When I became the Elementary Mathematics Curriculum Coordinator for an entire school district, I saw it as an opportunity to bring about systemic change in mathematics education. I didn’t know right away exactly what changes I was going to make yet, but I was passionate and excited at the possibilities. In other words, I was naive. I had been entrusted with the keys to the car…but little did I realize just how many other drivers had their hands on the wheel steering our schools, teachers, and students. There are so many people in a school district vying for attention and trying to move the system in one direction or another. Just because something was a priority to me did not mean it was a priority to everyone else.

I also quickly realized how little power came with the title. My primary responsibility was to develop and maintain all of the elementary math curriculum units for grades K-5. However, I had no power to make anyone teach them. While there were loose district expectations, campuses and teachers had a lot of leeway to make their own instructional decisions.

Don’t get me wrong. when I say I didn’t have the power, it doesn’t mean I wanted the power necessarily. I wasn’t looking to be a dictator telling everyone exactly what they needed to be doing in their classrooms. However, there’s no denying there is definitely a different feel to the job and your ability to affect change when everything you do is essentially a suggestion.

After learning that systemic change is hard, I tackled the problem of figuring out how to do it anyway.

## Lesson #3 – Change what you can change. Influence the rest.

Rather than bemoan the fact that I couldn’t make anyone do anything, I turned my attention instead to what I did have the power to change – my curriculum documents.
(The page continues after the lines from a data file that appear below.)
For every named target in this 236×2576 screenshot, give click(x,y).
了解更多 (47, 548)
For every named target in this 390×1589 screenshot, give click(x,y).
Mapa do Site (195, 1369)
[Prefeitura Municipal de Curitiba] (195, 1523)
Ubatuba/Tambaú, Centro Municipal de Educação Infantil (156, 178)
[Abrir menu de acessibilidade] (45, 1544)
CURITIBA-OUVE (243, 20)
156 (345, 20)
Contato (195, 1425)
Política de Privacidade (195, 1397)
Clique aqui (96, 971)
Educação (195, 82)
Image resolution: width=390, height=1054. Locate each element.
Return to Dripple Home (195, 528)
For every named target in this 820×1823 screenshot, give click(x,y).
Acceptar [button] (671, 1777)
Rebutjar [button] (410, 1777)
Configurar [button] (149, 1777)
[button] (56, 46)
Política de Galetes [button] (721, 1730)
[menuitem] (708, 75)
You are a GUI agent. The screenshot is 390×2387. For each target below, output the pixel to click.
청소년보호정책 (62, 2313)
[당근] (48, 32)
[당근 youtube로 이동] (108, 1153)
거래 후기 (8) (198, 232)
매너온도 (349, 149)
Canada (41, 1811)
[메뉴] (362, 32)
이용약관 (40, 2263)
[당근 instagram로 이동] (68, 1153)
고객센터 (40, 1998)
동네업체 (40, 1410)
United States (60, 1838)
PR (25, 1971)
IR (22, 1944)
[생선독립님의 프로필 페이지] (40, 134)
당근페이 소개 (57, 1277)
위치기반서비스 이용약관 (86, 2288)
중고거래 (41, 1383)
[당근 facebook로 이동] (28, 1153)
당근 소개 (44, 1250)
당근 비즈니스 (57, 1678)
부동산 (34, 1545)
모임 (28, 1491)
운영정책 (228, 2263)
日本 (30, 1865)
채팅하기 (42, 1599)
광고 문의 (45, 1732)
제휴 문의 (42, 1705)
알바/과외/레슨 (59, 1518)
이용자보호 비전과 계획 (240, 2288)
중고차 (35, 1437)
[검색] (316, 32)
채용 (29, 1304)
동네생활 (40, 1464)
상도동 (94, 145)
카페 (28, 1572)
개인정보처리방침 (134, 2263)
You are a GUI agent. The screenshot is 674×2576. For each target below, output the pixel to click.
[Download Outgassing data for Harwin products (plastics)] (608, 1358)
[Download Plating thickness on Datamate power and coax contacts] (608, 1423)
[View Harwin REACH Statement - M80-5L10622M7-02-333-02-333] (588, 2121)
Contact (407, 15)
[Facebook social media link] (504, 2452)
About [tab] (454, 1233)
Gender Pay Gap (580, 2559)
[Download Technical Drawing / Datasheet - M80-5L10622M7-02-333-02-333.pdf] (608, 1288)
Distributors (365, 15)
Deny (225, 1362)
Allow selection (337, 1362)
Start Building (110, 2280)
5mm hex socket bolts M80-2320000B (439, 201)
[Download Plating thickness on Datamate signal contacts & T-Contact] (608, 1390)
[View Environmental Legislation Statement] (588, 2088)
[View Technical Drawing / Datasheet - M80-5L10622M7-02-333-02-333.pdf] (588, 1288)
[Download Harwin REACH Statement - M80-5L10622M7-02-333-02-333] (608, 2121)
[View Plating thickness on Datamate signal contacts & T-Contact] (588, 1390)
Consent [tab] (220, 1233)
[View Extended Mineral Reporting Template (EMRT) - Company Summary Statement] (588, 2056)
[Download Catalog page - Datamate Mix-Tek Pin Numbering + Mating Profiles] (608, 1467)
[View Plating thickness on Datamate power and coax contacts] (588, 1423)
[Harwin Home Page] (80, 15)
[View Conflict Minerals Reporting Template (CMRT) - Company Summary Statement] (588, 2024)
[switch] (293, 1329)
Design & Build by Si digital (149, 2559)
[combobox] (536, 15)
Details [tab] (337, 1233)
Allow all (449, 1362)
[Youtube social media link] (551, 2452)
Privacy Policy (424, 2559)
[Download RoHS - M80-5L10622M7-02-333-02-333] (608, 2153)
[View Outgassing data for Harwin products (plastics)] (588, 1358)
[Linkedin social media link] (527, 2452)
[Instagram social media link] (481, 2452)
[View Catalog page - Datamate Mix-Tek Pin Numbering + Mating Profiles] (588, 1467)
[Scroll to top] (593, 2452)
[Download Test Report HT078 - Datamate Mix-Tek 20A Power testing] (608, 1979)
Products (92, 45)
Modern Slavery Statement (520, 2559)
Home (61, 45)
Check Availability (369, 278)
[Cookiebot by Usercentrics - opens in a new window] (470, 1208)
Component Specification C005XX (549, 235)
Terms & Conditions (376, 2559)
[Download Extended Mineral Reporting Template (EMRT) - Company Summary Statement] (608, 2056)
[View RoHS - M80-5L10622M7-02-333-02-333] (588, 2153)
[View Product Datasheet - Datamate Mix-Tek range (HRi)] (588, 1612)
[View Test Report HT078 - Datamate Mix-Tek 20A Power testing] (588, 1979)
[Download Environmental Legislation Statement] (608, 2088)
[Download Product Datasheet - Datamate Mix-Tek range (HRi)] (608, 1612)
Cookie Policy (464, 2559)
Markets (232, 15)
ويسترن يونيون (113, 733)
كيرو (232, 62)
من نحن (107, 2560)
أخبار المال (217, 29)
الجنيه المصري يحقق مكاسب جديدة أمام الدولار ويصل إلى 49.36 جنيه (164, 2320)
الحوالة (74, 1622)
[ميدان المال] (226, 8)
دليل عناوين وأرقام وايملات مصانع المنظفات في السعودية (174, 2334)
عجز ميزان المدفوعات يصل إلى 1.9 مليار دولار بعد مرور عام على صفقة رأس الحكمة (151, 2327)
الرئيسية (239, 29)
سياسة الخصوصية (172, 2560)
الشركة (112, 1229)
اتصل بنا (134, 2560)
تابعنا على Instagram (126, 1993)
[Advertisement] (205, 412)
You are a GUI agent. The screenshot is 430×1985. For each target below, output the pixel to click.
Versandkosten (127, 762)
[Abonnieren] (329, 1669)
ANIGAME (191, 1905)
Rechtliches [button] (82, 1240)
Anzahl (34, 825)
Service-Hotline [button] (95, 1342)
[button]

This is where it’s important that I knew my “why”. It influenced all of the decisions I made as I continually developed and revised our curriculum documents year after year.

Some of the notable ways my “why” influenced and permeated my curriculum documents are:

• Writing a rationale for each unit so that teachers could understand the goals of the unit as well as why those goals are important
• Embedding links to articles, blog posts, books, and videos at the end of each unit rationale so that teachers had the option at their fingertips to deepen their understanding of the concepts in the unit.
• Restructuring the elementary math block to include 10 minutes of daily numeracy work and 20 minutes of daily spiral review.
• Embedding three anchor numeracy routines throughout the school year across all of the elementary grades – number talks, choral counting, and counting collections.
• Eliminating the 10-day test prep unit at the end of the year for grades 3-5 and instead implementing daily spiral review throughout the entire school year. I wrote a blog post about this on my district math blog. If you’re interested in reading more about my rationale for this decision, you can read that here.
• Creating yearly at-a-glance documents (3rd Grade Sample) that showed how math concepts wove through all three components of the math block across the year – core instruction, numeracy, and spiral review.
• Completely redesigning the Kindergarten and 1st grade math units to provide more time for students to explore and engage hands-on with math concepts. I wrote about these changes on this blog. You can read about them in more detail here.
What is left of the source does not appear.